Sania Mirza, India’s former doubles world number one, said she will call time on her career aged 36 after next month’s Dubai Tennis Championships, after her 2022 retirement plans were delayed due to injury.
Mirza, regarded as her country’s greatest women’s tennis player, has won six Grand Slam doubles titles and will compete in her final major this month at the Australian Open, where she bagged the women’s doubles crown in 2016.
“I was going to stop right after the WTA Finals because we were going to make the WTA Finals, but I tore my tendon in my elbow right before US Open, so I had to pull out of everything,” Mirza told the WTA Tour’s website in an interview published on Friday.
Mirza, who has been dealing with a lingering calf injury, had planned to retire at the end of the 2022 season but an elbow injury in August ruled her out of the US Open.
“Honestly, the person that I am, I like to do things on my own terms. So I don’t want to be forced out by injury.

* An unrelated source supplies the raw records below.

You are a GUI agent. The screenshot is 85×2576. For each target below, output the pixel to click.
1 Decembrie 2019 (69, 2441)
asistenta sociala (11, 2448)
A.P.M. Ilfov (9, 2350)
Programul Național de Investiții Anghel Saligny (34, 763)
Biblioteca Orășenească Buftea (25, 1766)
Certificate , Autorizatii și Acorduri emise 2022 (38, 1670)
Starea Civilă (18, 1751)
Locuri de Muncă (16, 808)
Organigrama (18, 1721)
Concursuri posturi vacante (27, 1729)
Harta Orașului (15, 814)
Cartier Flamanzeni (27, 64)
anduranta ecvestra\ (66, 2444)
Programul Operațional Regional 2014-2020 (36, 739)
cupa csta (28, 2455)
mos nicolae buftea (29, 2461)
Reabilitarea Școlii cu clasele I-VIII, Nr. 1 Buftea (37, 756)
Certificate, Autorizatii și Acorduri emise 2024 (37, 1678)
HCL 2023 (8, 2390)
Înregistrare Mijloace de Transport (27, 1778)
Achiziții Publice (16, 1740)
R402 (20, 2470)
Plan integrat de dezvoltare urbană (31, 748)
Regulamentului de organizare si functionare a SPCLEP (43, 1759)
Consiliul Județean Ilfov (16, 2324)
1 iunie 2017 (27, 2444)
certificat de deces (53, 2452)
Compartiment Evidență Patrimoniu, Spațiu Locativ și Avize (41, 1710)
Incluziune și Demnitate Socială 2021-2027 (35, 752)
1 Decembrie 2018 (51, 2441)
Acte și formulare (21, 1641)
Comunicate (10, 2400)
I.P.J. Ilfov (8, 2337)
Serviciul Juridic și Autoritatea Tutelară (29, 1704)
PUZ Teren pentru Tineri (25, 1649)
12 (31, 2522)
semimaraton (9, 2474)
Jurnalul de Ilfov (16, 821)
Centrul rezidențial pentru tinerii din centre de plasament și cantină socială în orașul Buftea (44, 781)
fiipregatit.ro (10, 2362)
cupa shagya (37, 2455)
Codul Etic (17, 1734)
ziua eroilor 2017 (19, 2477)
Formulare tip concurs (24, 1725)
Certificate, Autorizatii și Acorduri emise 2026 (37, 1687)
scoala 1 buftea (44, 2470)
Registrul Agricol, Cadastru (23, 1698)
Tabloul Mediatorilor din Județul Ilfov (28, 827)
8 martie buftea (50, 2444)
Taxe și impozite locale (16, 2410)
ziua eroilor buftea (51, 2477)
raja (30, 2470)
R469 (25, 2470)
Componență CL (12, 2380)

So I’ve been training,” she added.
Mirza became the first Indian to win a WTA singles title, when she won her hometown Hyderabad event in 2005. She broke into the top 30 by 2007 and reached her career-high ranking of world number 27.
After being plagued by a recurring, career-threatening wrist injury, Mirza forged a doubles partnership with Swiss great Martina Hingis. The self-styled “Santina” team won 14 titles, including Wimbledon and the US and Australian Opens.
Mirza will compete alongside Kazakhstan’s Anna Danilina at the Australian Open, which begins on Jan.16, before bidding farewell to the sport in the United Arab Emirates, where she has resided for more than a decade with her husband, former Pakistan cricketer Shoaib Malik.
“I’m 36, and honestly my body is beat, that is the main reason for it,” Mirza said in a recent interview. “I really don’t have the capacity in my mind to emotionally push that much anymore.
“I turned pro in 2003. Priorities change, and now my priority is not to push my body to the limit every single day.”